La première se trouve dans Ecce homo. Entre nous voilà un livre qu'on ne remerciera jamais assez Nietzsche d'avoir écrit. Témoignage du cheminement de création en lui, précisions biographiques, dans une exposition au lecteur absolument naïve jusque dans l'auto-célébration. Derrière la frime provocante des titres style pourquoi j'écris de si bons livres, pourquoi je suis si avisé, il y a le refus de tricher, de s'excepter de la nouvelle philosophie-physiologie qu'il promeut (cf note 21 janvier). Le refus d'un double jeu. Il laisse aux médiocres le soin de faire à leurs lecteurs l'injure d'une modestie tartufière. Bref alors oui notre citation 1 :
«Le problème psychologique dans le type de Zarathoustra est de savoir comment celui qui dit non, fait non à un degré inouï, à tout ce à quoi jusque là on disait oui, peut être néanmoins l'antithèse d'un esprit négateur.

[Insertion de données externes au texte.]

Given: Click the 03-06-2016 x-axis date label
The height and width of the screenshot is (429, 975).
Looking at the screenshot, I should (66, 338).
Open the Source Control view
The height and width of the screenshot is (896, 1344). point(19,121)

Comment l'esprit qui porte le poids de destin le plus lourd, une tâche fatale, peut être néanmoins l'esprit le plus léger et le plus transcendant – Zarathoustra est un danseur : comment celui qui a la vision la plus dure, la plus terrible de la réalité (…) n'y trouve néanmoins aucune objection contre l'existence, pas même contre son retour éternel – mais plutôt une raison de plus d'être lui-même l'éternel oui à toutes choses, 'l'immense dire-oui-et-amen sans limite' » (C'est lui qui souligne, bien sûr).
Éclairant, non ? Le seul point qui mérite un peu plus de précision est cette histoire de destin lourd. Ce sera fait la prochaine fois grâce à la 2° citation.

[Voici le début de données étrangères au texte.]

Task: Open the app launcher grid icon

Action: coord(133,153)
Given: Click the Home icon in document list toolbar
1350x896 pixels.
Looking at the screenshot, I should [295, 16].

Mais le plus déterminant ici est de voir à l'oeuvre une parole performative. Le monde est certes « terrible » (rugueuse réalité dit superbement Rimbaud). Mais le maudire n'est qu'une façon comme une autre de se conformer à sa méchanceté. Au contraire se prononcer pour un oui d'adhésion à la vie qui est là quoi qu'on fasse, est acte de résistance au mal. A condition que ce soit sincère, ancré dans la réalité de sa propre existence, bref incarné : être lui-même l'éternel oui sans limite.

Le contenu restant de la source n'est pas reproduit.